• _Exercise goal_: In the entries below, which lines run from the one containing "[Home] (106, 77)" to the one containing "Copyright Violation? (321, 473)"? Copy exactly those lines, ends included, and no others.

• _Data for analysis_:
▬▬▬

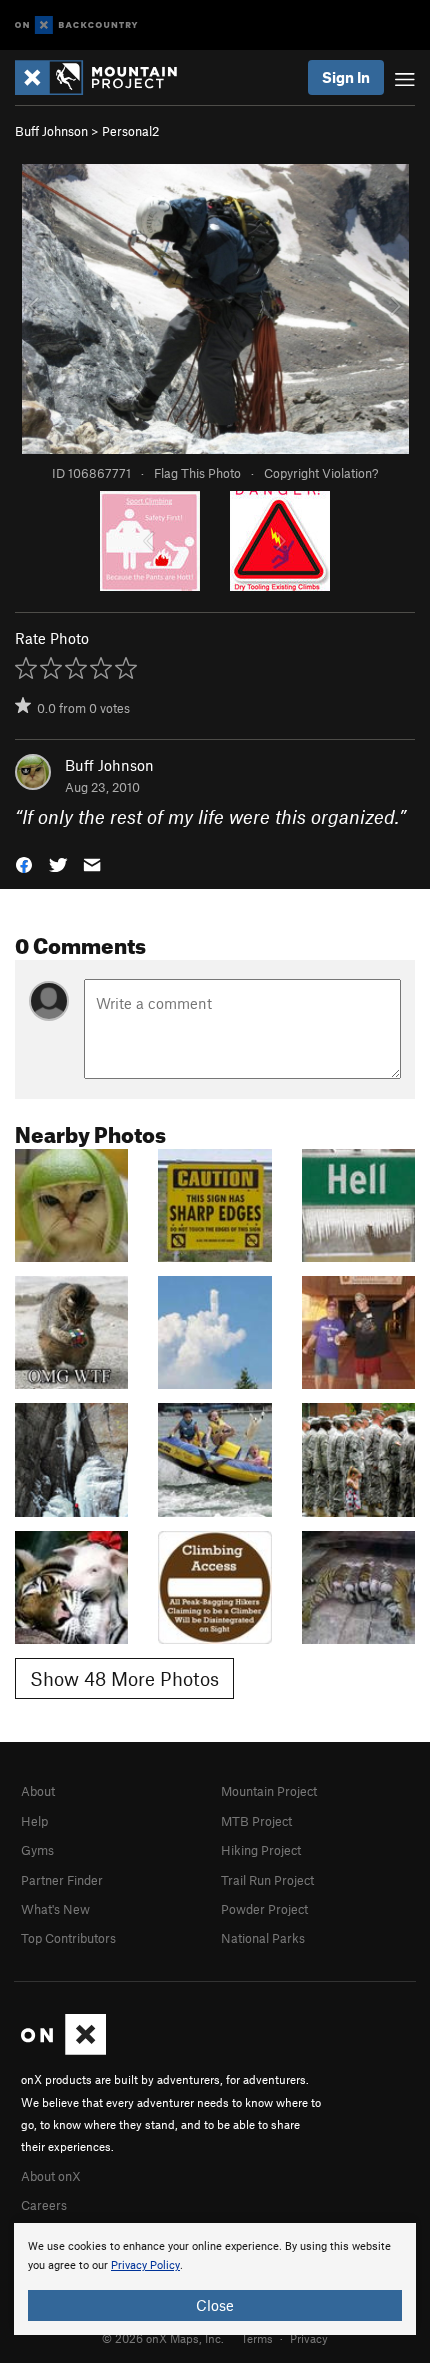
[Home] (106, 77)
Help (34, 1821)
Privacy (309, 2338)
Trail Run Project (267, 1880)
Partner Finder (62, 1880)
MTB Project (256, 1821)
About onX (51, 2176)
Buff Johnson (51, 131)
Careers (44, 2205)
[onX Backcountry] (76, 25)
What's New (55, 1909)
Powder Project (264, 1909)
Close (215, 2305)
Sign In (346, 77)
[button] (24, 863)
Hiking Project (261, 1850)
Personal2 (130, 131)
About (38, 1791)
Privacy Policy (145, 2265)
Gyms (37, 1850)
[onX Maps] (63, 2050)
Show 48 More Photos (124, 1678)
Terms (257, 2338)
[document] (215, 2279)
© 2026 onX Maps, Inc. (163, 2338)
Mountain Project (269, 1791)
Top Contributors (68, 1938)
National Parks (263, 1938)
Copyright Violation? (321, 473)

▬▬▬

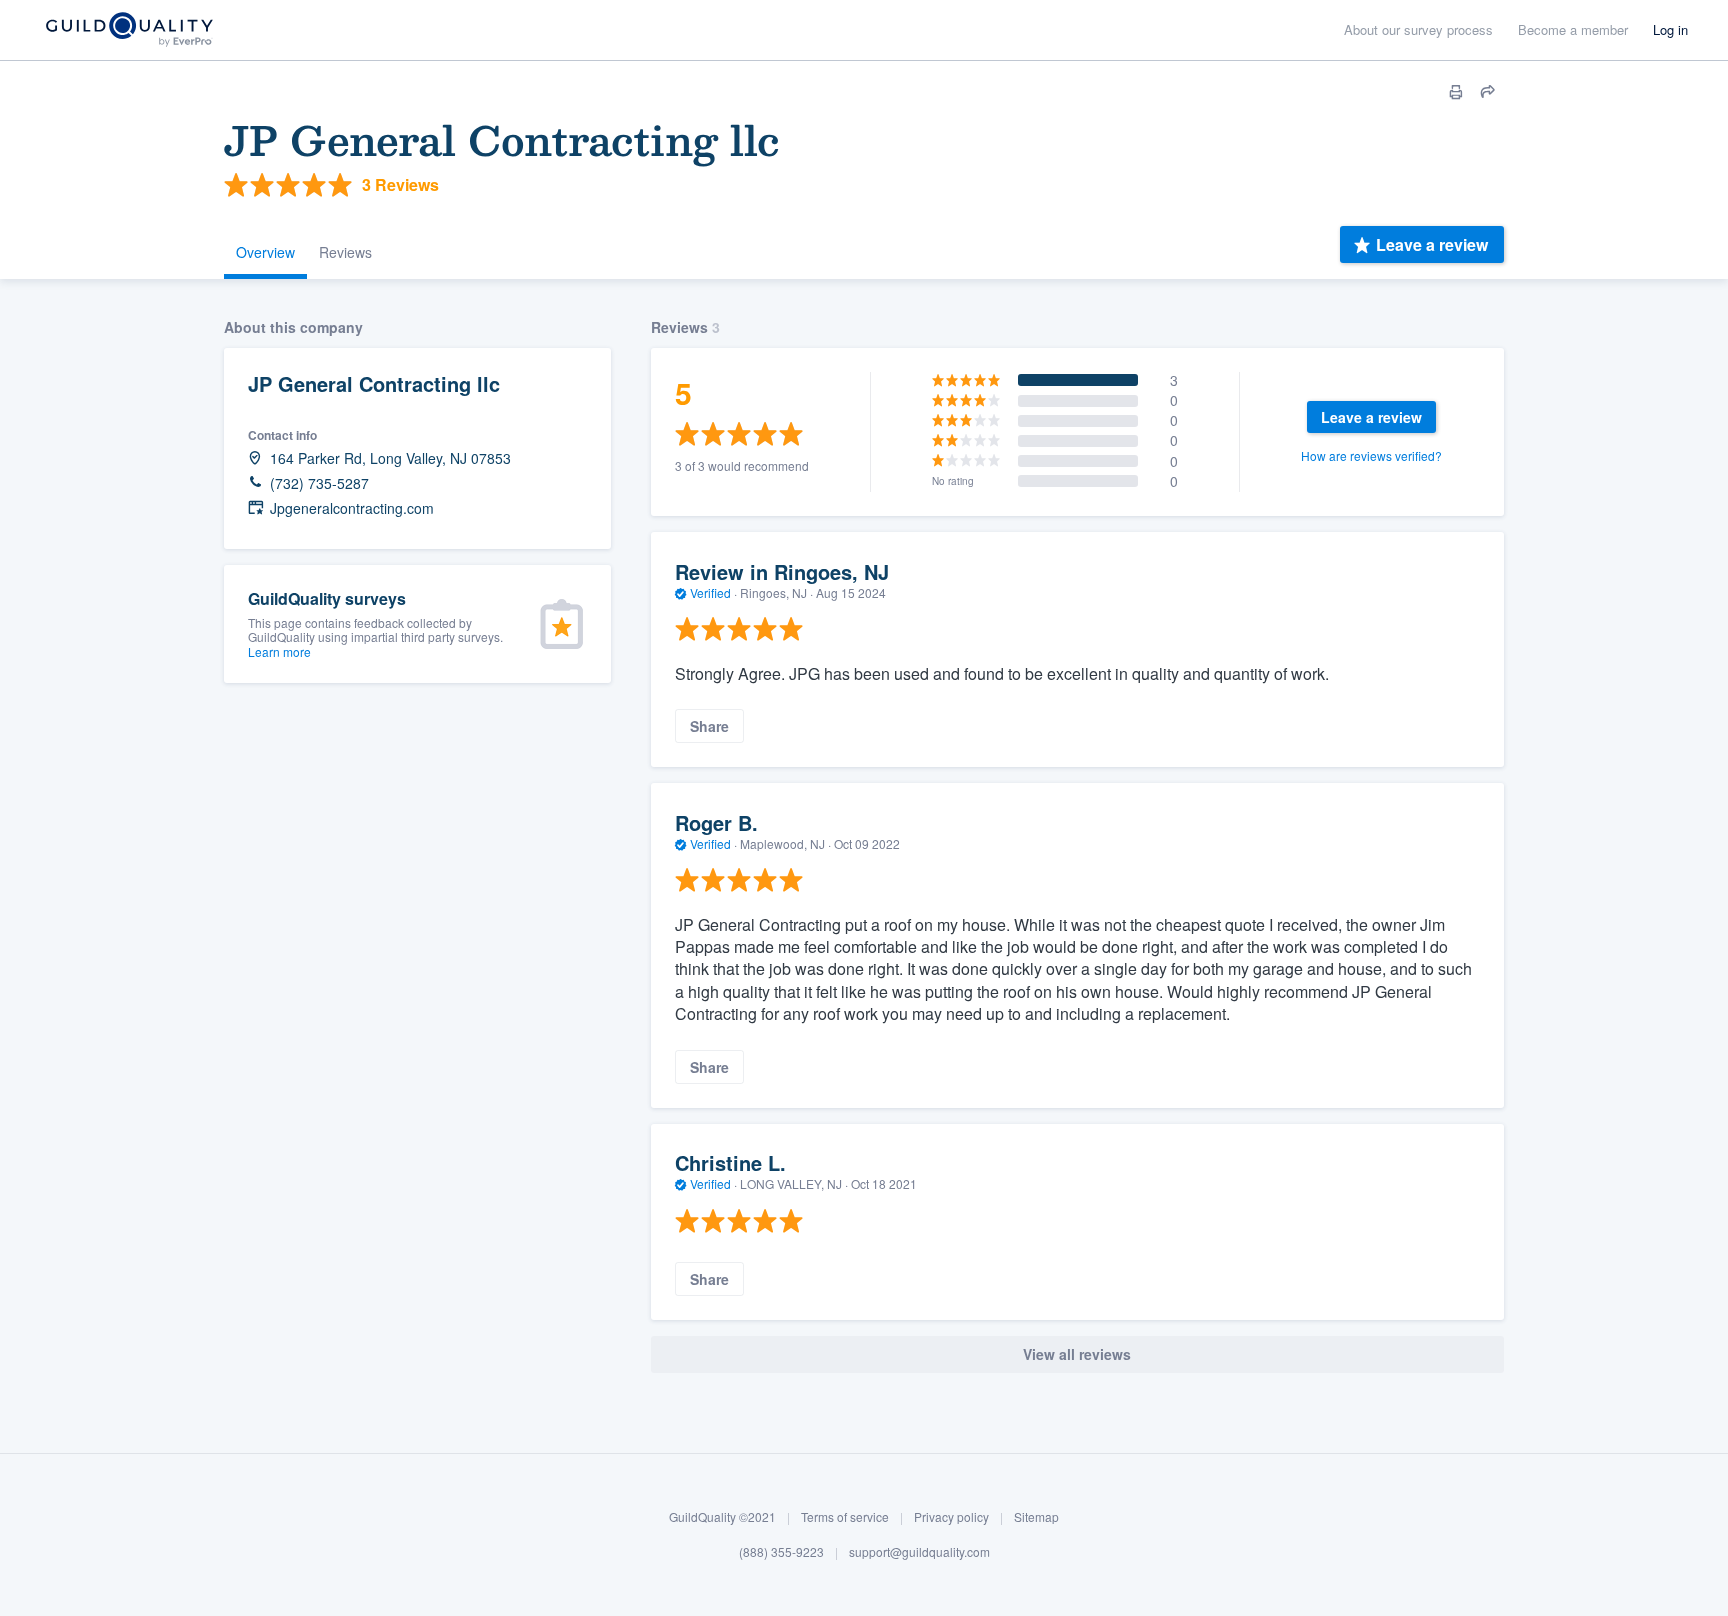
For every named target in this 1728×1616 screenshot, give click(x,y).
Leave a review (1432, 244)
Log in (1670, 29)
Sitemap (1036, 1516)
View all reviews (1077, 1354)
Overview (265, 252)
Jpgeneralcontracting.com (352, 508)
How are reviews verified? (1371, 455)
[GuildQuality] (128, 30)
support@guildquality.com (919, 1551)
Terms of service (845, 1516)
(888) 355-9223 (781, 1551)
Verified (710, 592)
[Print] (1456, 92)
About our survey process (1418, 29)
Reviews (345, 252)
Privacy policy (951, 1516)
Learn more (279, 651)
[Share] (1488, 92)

▬▬▬

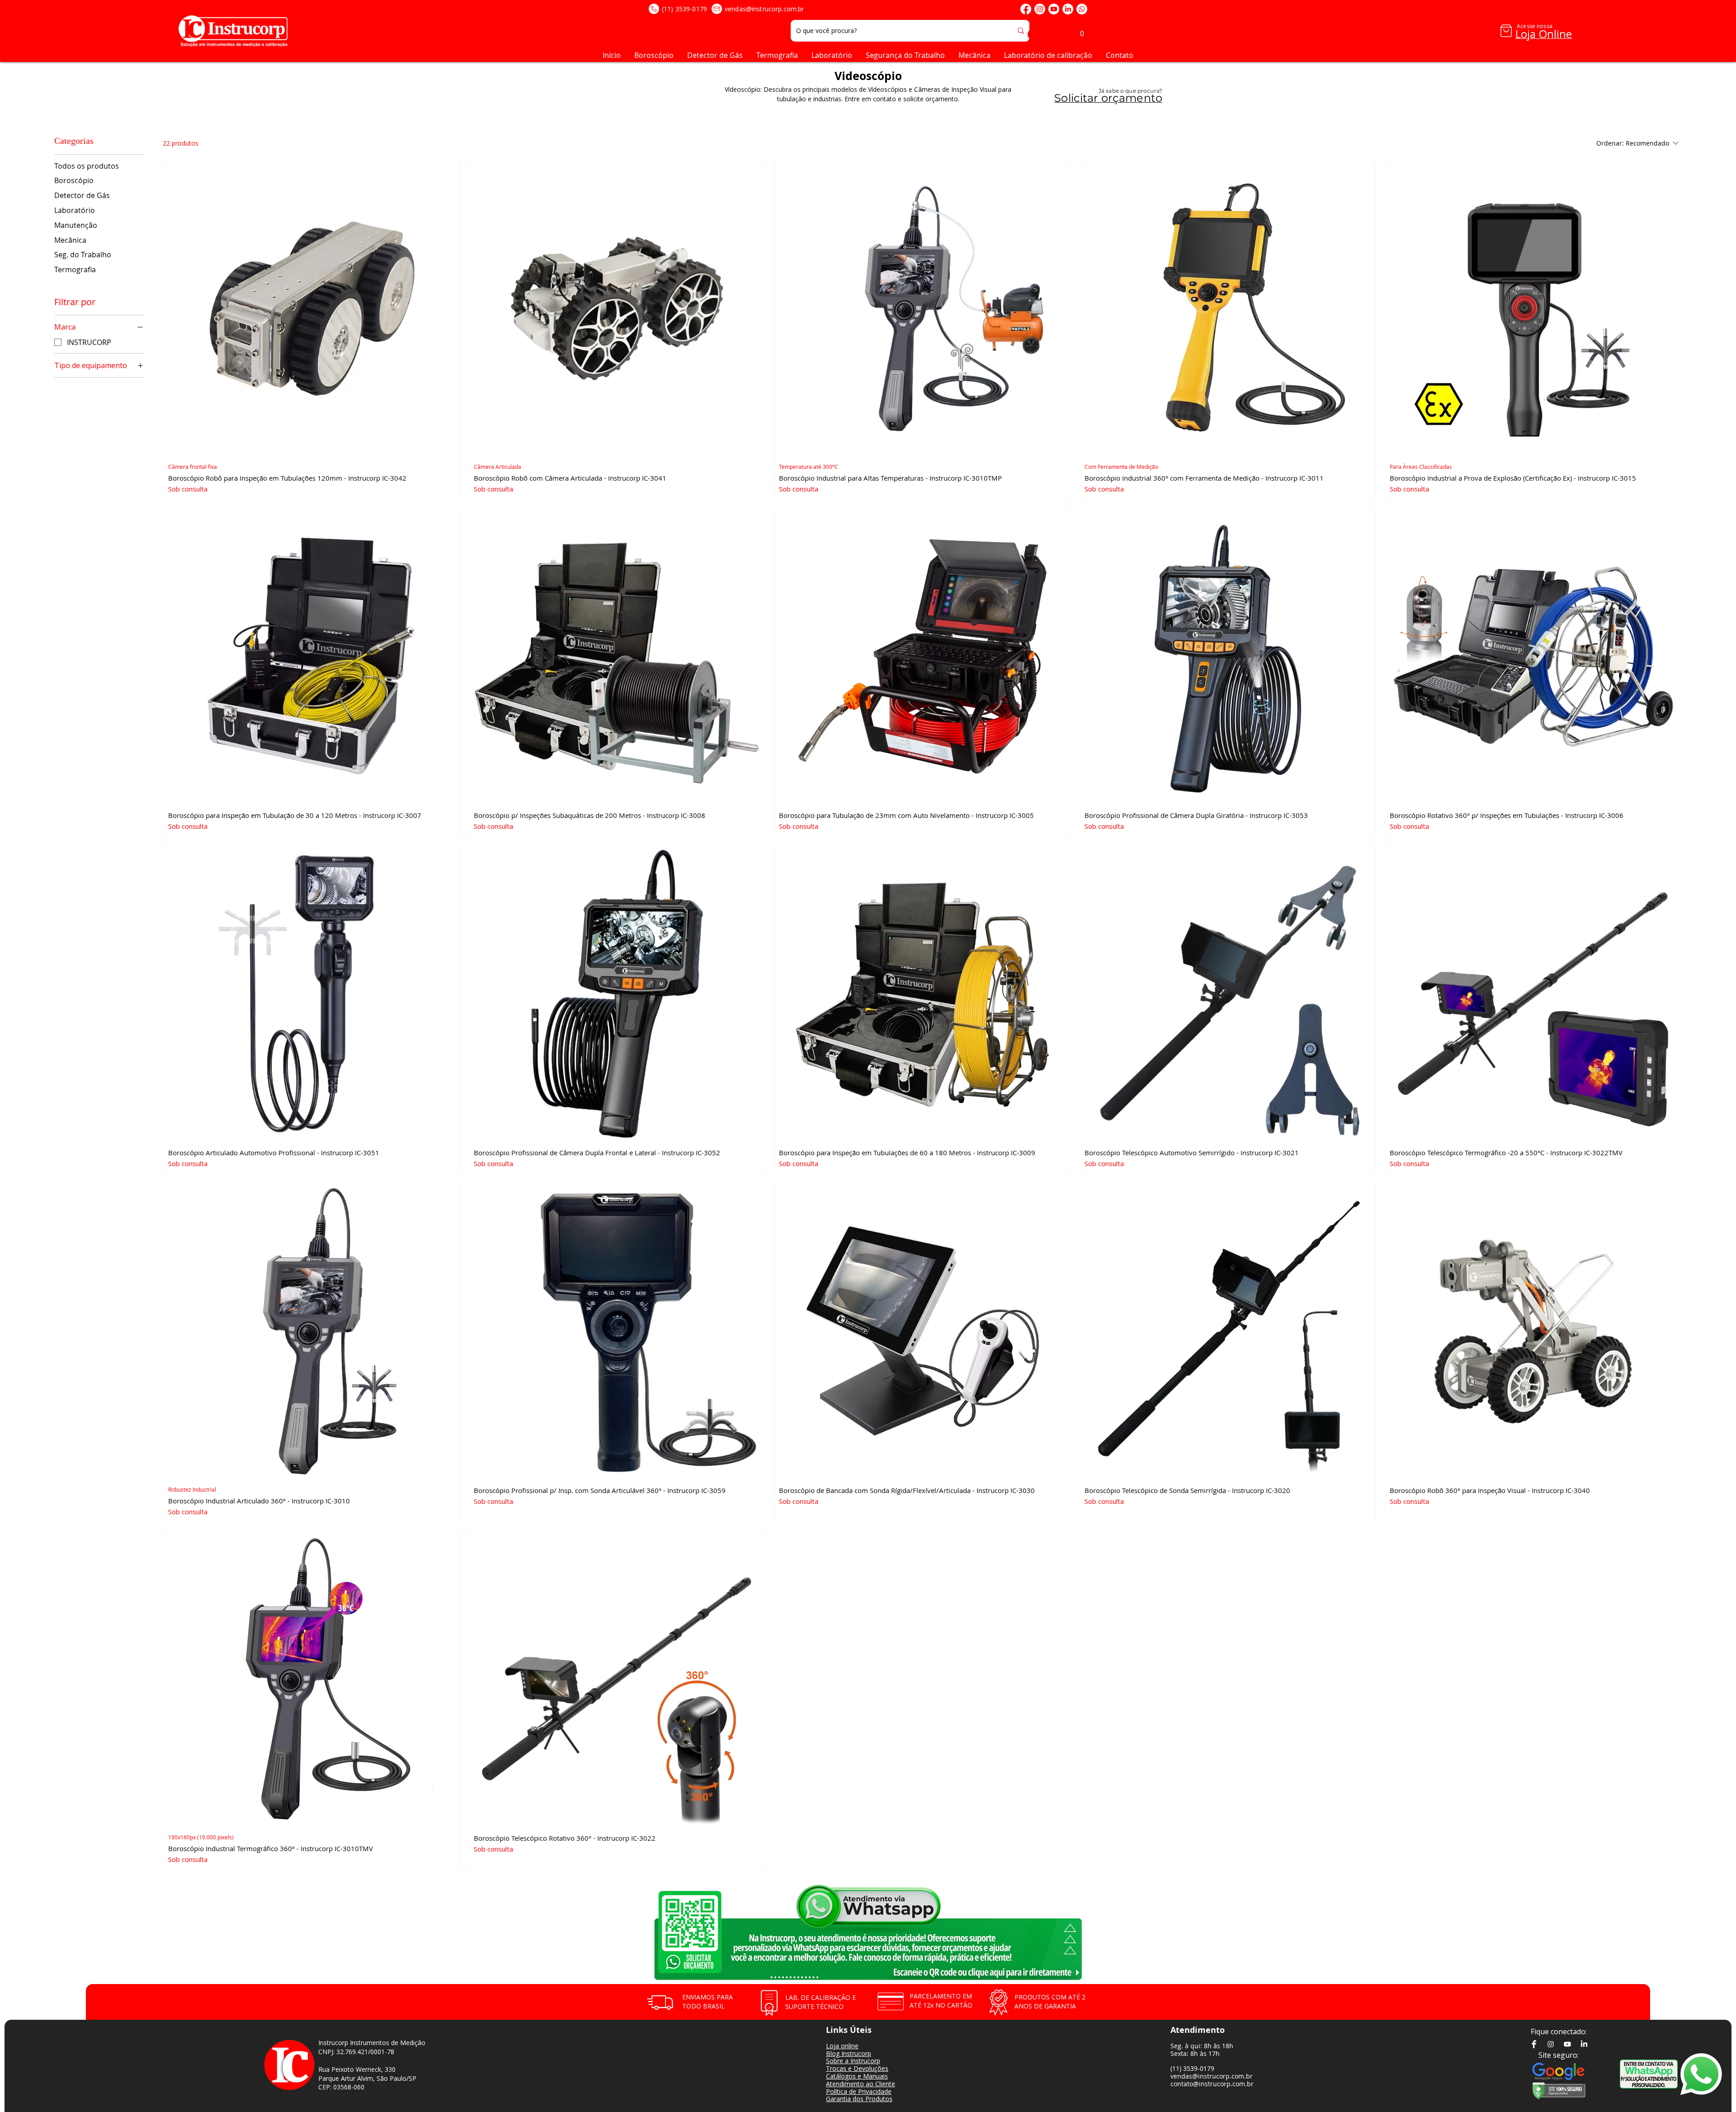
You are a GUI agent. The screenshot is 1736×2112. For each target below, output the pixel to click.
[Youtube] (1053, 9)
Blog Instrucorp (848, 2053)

▬▬▬

• _Solution_:
[Home] (106, 77)
Help (34, 1821)
Privacy (309, 2338)
Trail Run Project (267, 1880)
Partner Finder (62, 1880)
MTB Project (256, 1821)
About onX (51, 2176)
Buff Johnson (51, 131)
Careers (44, 2205)
[onX Backcountry] (76, 25)
What's New (55, 1909)
Powder Project (264, 1909)
Close (215, 2305)
Sign In (346, 77)
[button] (24, 863)
Hiking Project (261, 1850)
Personal2 (130, 131)
About (38, 1791)
Privacy Policy (145, 2265)
Gyms (37, 1850)
[onX Maps] (63, 2050)
Show 48 More Photos (124, 1678)
Terms (257, 2338)
[document] (215, 2279)
© 2026 onX Maps, Inc. (163, 2338)
Mountain Project (269, 1791)
Top Contributors (68, 1938)
National Parks (263, 1938)
Copyright Violation? (321, 473)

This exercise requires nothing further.